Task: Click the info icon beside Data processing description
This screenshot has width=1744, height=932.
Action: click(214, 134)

* * *

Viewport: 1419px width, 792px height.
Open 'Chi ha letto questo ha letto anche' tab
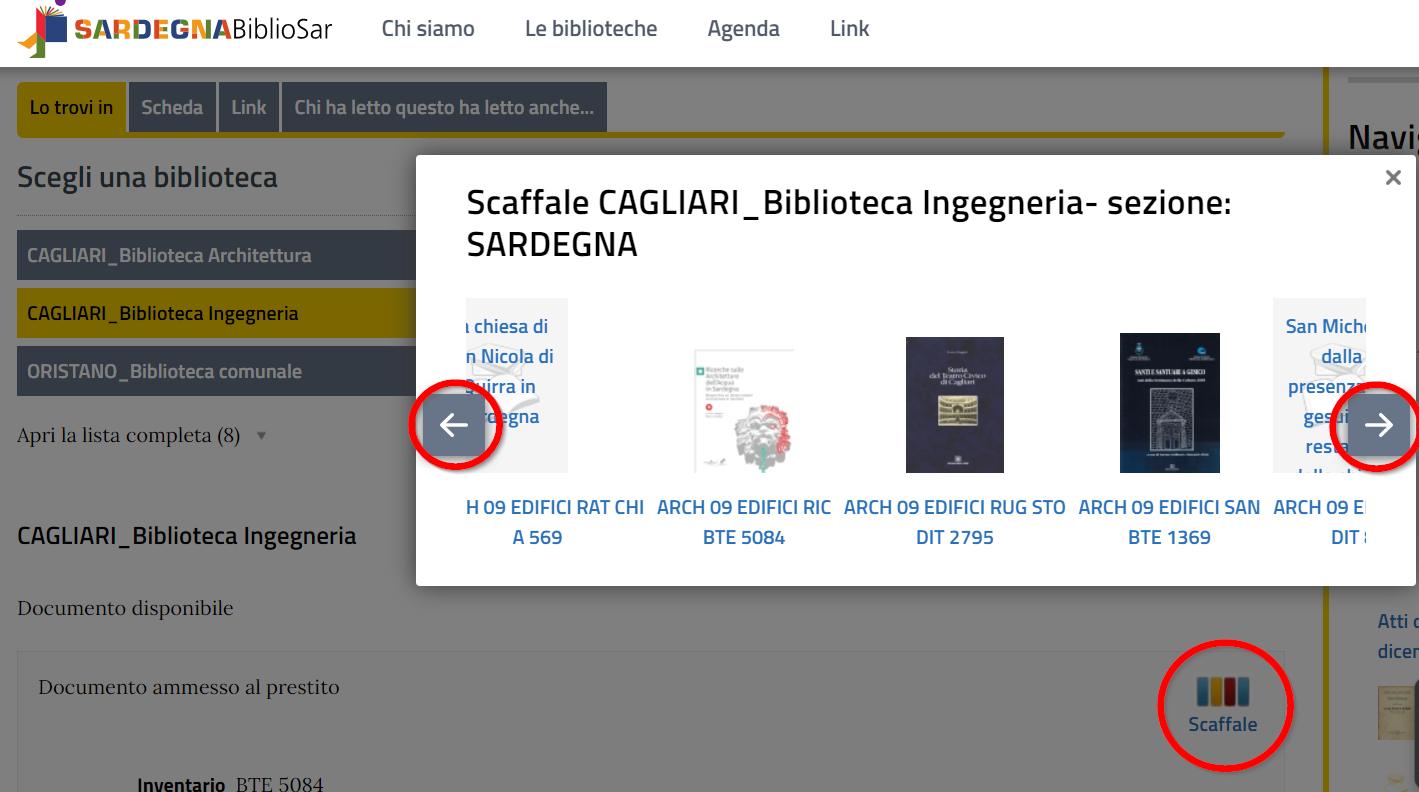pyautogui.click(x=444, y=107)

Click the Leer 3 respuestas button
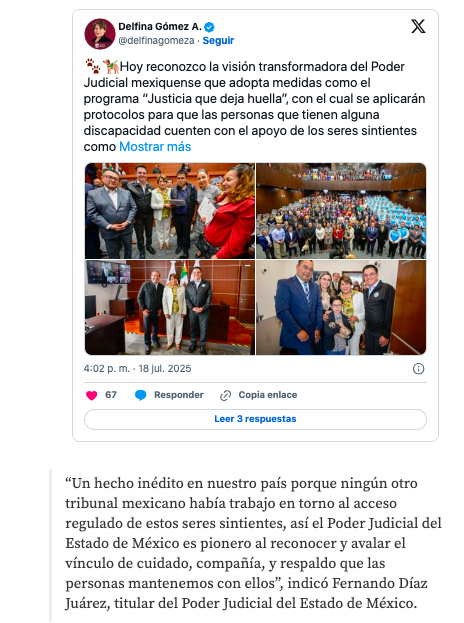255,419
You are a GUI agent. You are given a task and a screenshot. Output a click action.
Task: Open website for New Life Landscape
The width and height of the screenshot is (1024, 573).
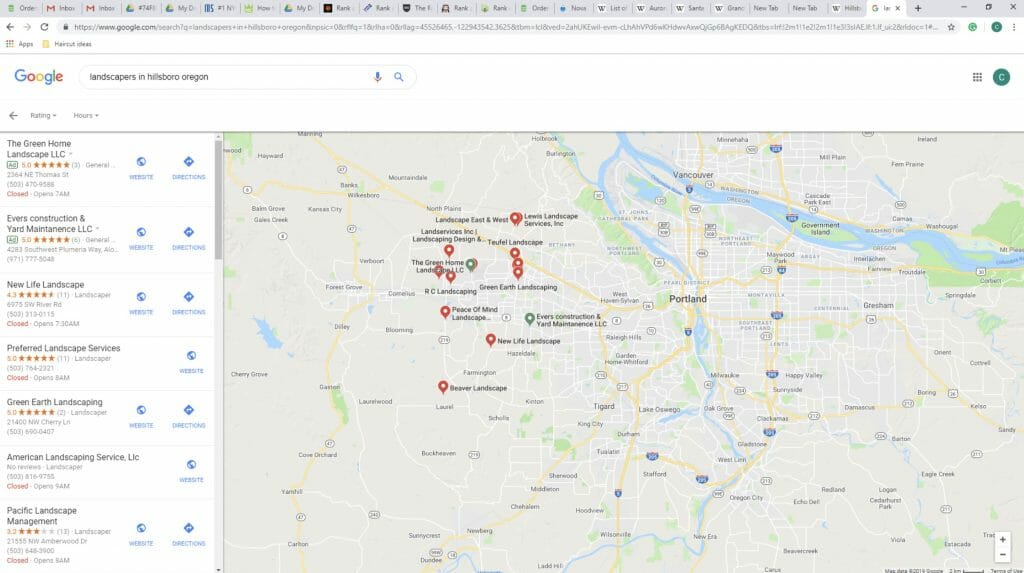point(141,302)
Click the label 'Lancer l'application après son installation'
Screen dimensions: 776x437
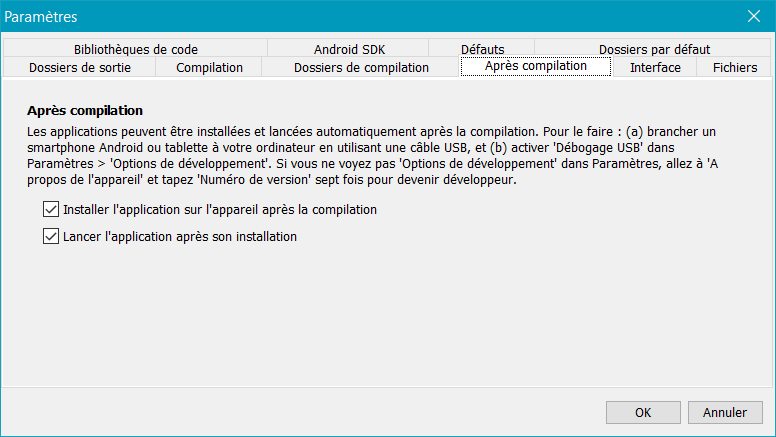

• _The problem_: Identify each line in the listing above that contains the word "Open", and copy those lines.

• _Task solution_:
Open 'Chi ha letto questo ha letto anche' tab
Task: Open website for New Life Landscape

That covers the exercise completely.